Si alguna vez has viajado en avión, seguro te has fijado en que todas las ventanillas son redondas o, al menos, con esquinas curvadas. No es casualidad ni una cuestión de estética: su forma está directamente ligada a la seguridad.
En los primeros aviones comerciales a reacción, allá por los años 50, las ventanillas eran cuadradas. A simple vista parecía lo más lógico, como las ventanas de una casa.
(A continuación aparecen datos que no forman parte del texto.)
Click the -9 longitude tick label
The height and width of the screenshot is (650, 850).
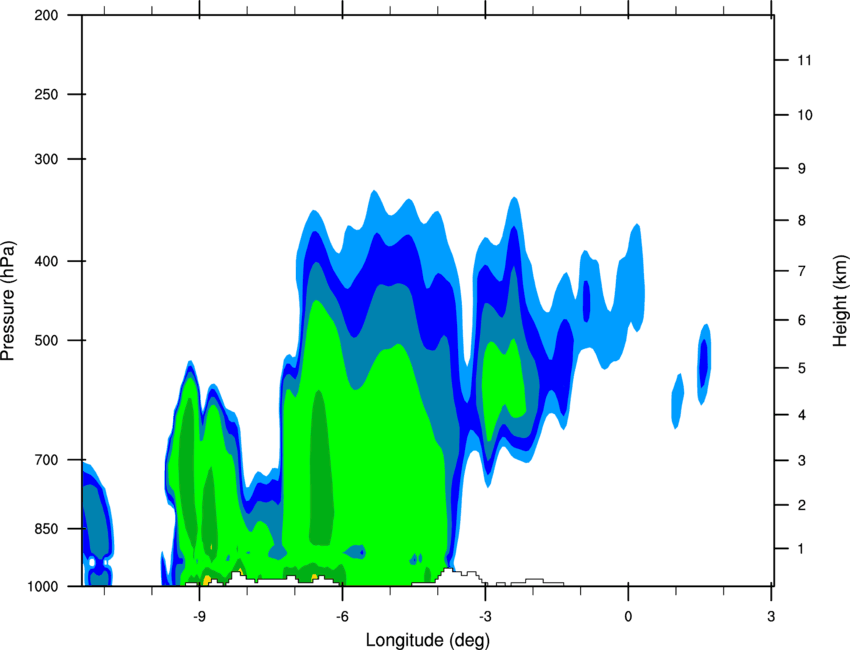(199, 617)
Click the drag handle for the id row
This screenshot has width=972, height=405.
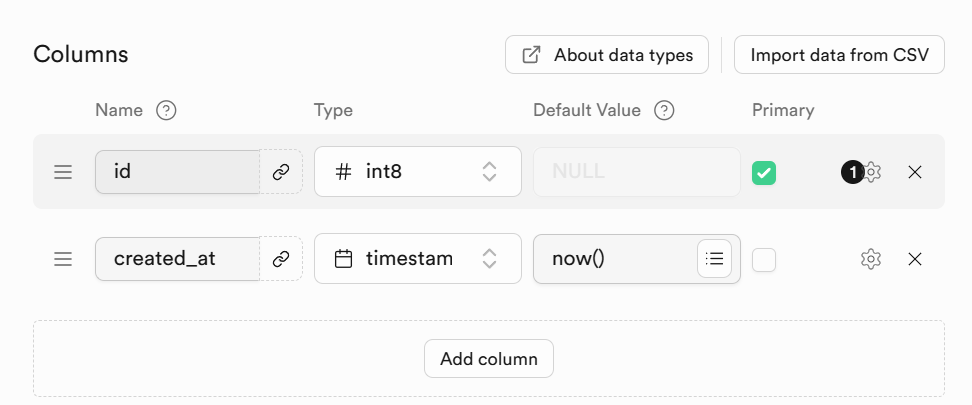click(x=63, y=172)
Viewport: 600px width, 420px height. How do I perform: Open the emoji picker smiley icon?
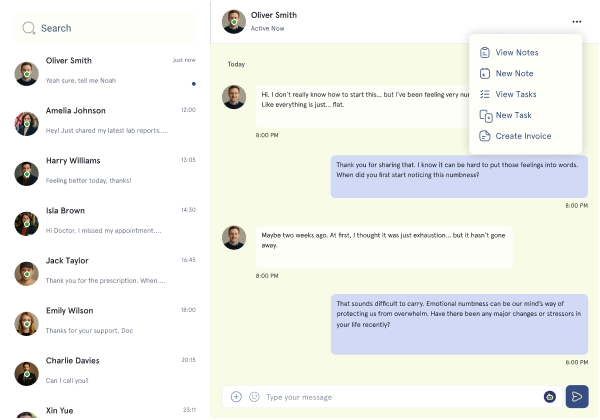click(254, 397)
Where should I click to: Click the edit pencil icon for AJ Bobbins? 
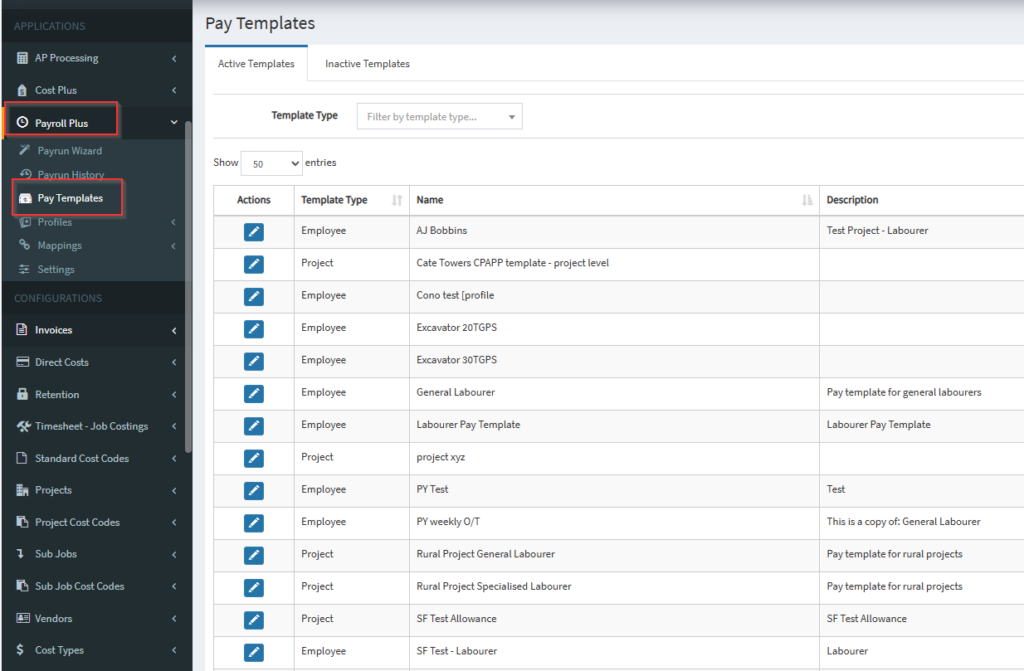[x=254, y=232]
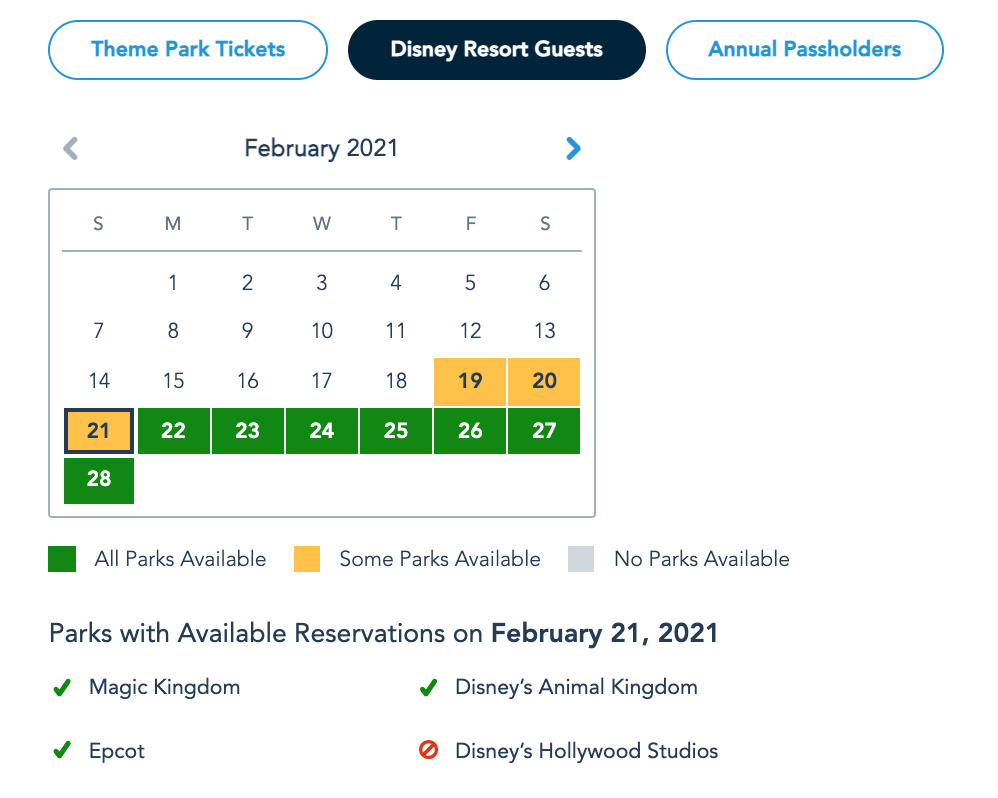This screenshot has height=798, width=998.
Task: Switch to Theme Park Tickets tab
Action: coord(188,49)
Pero pronto se descubrió un grave problema: los ángulos rectos concentraban la tensión que producía la diferencia de presión entre el interior y el exterior del avión.
Esa presión cambia radicalmente en cada vuelo: mientras en tierra es la misma dentro y fuera, cuando el avión asciende a 10.000 metros de altitud el aire exterior se vuelve tan escaso que dentro se debe mantener una atmósfera artificial con aire comprimido procedente de los motores equivalente a estar a unos 6.000-8.000 metros. Esto se llama presurización, y es lo que permite a los pasajeros respirar normalmente en altura.
El fallo de diseño de aquellas primeras ventanillas cuadradas provocó varios accidentes trágicos en la década de los 50, como los de los pioneros aviones Comet. Las esquinas actuaban como “puntos de fractura” y acababan agrietando el fuselaje. La solución fue inmediata: ventanillas redondas. Al no tener esquinas, la presión se reparte mejor y la estructura del avión aguanta mucho más tiempo sin debilitarse. Desde entonces, esa forma se convirtió en el estándar mundial.
Lo curioso es que las ventanillas no son un simple cristal. Están fabricadas en material acrílico aeronáutico, muy resistente y flexible, y tienen tres capas: una interior que es la que tocas, una intermedia que regula la presión y una exterior que es la realmente estructural. En la capa del medio hay un pequeño agujero casi invisible, llamado “orificio de respiración”, cuya función es equilibrar la presión entre capas y evitar que se empañe la ventana. Todo esto está pensado para que, incluso si una capa fallara, las demás aguanten sin comprometer la seguridad.
Ahora bien, ¿qué tiene todo esto que ver con el Aeropuerto de San Sebastián? Mucho más de lo que parece. En Hondarribia, la operación de los vuelos depende tanto de la habilidad de los pilotos como de la fiabilidad de la propia aeronave. Y esa fiabilidad se basa en miles de detalles de ingeniería, desde los motores hasta, sí, la forma de las ventanillas.
Aunque los vuelos que llegan a San Sebastián sean relativamente cortos, la mayoría alcanzan altitudes de crucero similares a los de rutas mucho más largas. El 24 de agosto de 2025, por ejemplo, los vuelos desde Madrid llegaron a unos 24.000 – 28.000 pies (entre 7 y 8,5 km de altura), los de Barcelona rondaron los 29.000 pies, el procedente de Málaga superó los 34.000 pies y el de Canarias alcanzó nada menos que 38.000 pies. A esas altitudes, la diferencia de presión con el interior de la cabina es brutal: es como si cada vuelo a Hondarribia pusiera al fuselaje y a las ventanillas bajo un buen esfuerzo, exactamente igual que en trayectos transcontinentales.
Esa resistencia estructural es fundamental cuando el avión desciende hacia un aeropuerto con tantas limitaciones físicas como el guipuzcoano. Su pista de aterrizaje apenas dispone de 1.427 metros declarados para la llegada de aeronaves, muy por debajo de aeropuertos grandes como Bilbao o Madrid. Además, suele estar sometido al clima del Cantábrico: viento cruzado, lluvia intensa o niebla. En esas condiciones, los aviones necesitan estar diseñados para aguantar esfuerzos constantes y responder con total fiabilidad.
Por eso, cada detalle cuenta. Igual que las ventanillas redondeadas solucionaron uno de los problemas más graves de la aviación en el pasado, en Hondarribia los márgenes estrechos han obligado a reforzar tanto los procedimientos como el material. Desde pistas ranuradas para mejorar la frenada hasta aproximaciones guiadas por satélite (RNP y EGNOS), todo está pensado para que la seguridad nunca dependa de la suerte.
Así que la próxima vez que vueles a San Sebastián y mires por esa ventanilla redonda mientras el avión se aproxima sobre el mar o rodea el monte Jaizkibel, recuerda: esa forma no es un simple capricho de diseño. Es la huella visible de décadas de aprendizaje y de ingeniería, una pieza pequeña pero vital de un engranaje mucho mayor que permite que incluso en un aeropuerto tan complejo como Hondarribia, volar siga siendo la forma más segura de viajar.